▶ _Record set_
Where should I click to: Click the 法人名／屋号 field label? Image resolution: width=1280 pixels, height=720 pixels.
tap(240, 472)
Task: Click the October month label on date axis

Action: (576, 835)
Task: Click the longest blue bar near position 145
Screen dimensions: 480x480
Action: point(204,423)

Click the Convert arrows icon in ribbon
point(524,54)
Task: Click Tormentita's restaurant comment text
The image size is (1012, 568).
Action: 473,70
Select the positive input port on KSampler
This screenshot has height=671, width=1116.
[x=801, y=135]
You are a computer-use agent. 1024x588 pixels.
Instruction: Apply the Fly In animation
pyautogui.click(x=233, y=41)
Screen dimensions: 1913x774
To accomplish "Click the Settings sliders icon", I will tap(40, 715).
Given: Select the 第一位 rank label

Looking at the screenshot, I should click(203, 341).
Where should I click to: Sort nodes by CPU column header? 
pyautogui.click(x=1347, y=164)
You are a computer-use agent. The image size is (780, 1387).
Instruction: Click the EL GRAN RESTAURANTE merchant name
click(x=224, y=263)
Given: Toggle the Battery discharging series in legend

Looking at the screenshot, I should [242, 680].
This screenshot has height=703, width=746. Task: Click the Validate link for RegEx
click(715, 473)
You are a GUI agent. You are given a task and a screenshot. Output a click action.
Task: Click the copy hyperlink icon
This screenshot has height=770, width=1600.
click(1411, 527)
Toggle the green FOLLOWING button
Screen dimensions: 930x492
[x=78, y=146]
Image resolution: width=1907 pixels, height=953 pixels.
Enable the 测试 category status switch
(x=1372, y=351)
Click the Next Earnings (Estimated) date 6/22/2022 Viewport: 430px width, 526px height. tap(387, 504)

▶ _What is required_
Nothing in the records may be left out; transcribe all of them exactly.

▶ _Answer to this exercise_
Where should I click to: Click the 法人名／屋号 field label? Image resolution: width=1280 pixels, height=720 pixels.
tap(240, 472)
Task: Click the October month label on date axis

Action: (576, 835)
Task: Click the longest blue bar near position 145
Screen dimensions: 480x480
Action: point(204,423)

Click the Convert arrows icon in ribbon
point(524,54)
Task: Click Tormentita's restaurant comment text
The image size is (1012, 568).
Action: 473,70
Select the positive input port on KSampler
This screenshot has height=671, width=1116.
[x=801, y=135]
You are a computer-use agent. 1024x588 pixels.
Instruction: Apply the Fly In animation
pyautogui.click(x=233, y=41)
Screen dimensions: 1913x774
To accomplish "Click the Settings sliders icon", I will tap(40, 715).
Given: Select the 第一位 rank label

Looking at the screenshot, I should click(203, 341).
Where should I click to: Sort nodes by CPU column header? 
pyautogui.click(x=1347, y=164)
You are a computer-use agent. The image size is (780, 1387).
Instruction: Click the EL GRAN RESTAURANTE merchant name
click(x=224, y=263)
Given: Toggle the Battery discharging series in legend

Looking at the screenshot, I should [242, 680].
This screenshot has height=703, width=746. Task: Click the Validate link for RegEx
click(715, 473)
You are a GUI agent. You are given a task and a screenshot. Output a click action.
Task: Click the copy hyperlink icon
This screenshot has height=770, width=1600.
click(1411, 527)
Toggle the green FOLLOWING button
Screen dimensions: 930x492
[x=78, y=146]
Image resolution: width=1907 pixels, height=953 pixels.
Enable the 测试 category status switch
(x=1372, y=351)
Click the Next Earnings (Estimated) date 6/22/2022 Viewport: 430px width, 526px height. tap(387, 504)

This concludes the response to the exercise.